The writer, however, after further consideration of the ease upon the motion for a rehearing, has reached the conclusion that appellant showed an outstanding title in John A. Snyder, and therefore the appellee was not entitled to recover. It appears without dispute that some years prior to the purchase of the land in controversy by the ap-pellee and those under whom he claims J. J. Snyder, the common source, by a warranty deed reciting a valuable consideration, conveyed said land to John A. Snyder, and there is no evidence whatever that J. J. Snyder after such conveyance reacquired the land. In the case of Ferguson v. Ricketts, 93 Tex. 565, 57 S. W. 19, Martin, the common source, derived his title to the land involved in that suit, directly from the original grantee, Gre-goria Garcia. About 22 years prior to the conveyance of the land to Martin, Garcia sold and transferred the same to Adolphus Stern. In holding that the facts stated showed a superior outstanding title in Stern, the Supreme Court, speaking through Mr. Justice Brown, said: “The government was the common source as to Martin and Stern. The latter, having the prior conveyance, had the superior title. There was no chance for Stern’s title to be in the chain of the common source, because the direct connection of Martin with Garcia necessarily excluded the conveyance to Stern. No presumption arises that the common source has acquired an independent outstanding title. Such presumption would nullify the rule that the title of the common source may be attacked by showing a superior outstanding title.”

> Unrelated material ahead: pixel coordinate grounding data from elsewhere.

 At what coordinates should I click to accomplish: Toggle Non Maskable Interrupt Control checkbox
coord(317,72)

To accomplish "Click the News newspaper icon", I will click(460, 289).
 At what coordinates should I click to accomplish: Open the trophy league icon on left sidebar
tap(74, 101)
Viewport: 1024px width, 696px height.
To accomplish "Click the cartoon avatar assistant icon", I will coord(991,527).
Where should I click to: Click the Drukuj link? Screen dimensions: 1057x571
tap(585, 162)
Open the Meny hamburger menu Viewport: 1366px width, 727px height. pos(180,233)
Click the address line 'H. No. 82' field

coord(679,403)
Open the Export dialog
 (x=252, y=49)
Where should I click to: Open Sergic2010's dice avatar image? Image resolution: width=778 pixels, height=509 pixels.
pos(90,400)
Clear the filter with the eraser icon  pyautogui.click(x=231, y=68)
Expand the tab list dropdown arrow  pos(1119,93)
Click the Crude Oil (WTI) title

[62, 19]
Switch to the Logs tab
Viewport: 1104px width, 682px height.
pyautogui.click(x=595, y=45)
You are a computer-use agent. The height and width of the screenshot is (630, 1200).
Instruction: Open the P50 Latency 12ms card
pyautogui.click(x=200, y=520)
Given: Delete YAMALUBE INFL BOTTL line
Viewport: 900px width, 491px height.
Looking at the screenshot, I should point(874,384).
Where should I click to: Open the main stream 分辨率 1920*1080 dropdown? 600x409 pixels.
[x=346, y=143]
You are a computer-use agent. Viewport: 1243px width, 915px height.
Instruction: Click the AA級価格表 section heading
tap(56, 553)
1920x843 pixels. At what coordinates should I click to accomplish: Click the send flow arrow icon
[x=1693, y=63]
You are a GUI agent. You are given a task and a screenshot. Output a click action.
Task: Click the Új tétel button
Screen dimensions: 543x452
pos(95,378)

Here, notwithstanding the rule as to proof of common source that when one accepts a conveyance from another the presumption arises, as against the grantee, of title in the grantor, the Supreme Court, although there was no evidence to rebut such presumption, refused, because of the direct connection of Martin with Garcia, to apply such rule and indulge the presumption that either Garcia, before his conveyance to Martin, the common source, had reacquired the land from Stern or his grantees, or that Martin had acquired it. If, therefore, there was no chance for Stern’s title to be in the chain of common source and the presumption could not be indulged that the common source had the title from the state, then it would seem to necessarily follow that where, as in the case at bar, the outstanding title emanates directly from the common source, such presumption could not be indulged. By the deed from J. J. Snyder, the common source of title in this case, to John A. Snyder, whatever title the former had in the land in controversy passed to and vested in the latter, and to hold that J. J. Snyder had reacquired the land before his conveyance to the Halls under whom appellee claims such acquisition must be presumed under the facts of this case. Applying the principle of the Ferguson-Ricketts Case, which I believe controls the decision of the question, this cannot be done. I do not think that either such possession as J. J. Snyder had of the land at the time he sold the same to H. T. Hall and W. D. Hall, or his assumption of ownership at that time, or the relationship which existed between him and John A. Snyder, materially affects the question.
I am therefore of the opinion that appellant’s motion for a rehearing should be granted, and the judgment reversed. The majority of the court, however, takes a different view of -the matter, and the motion is overruled.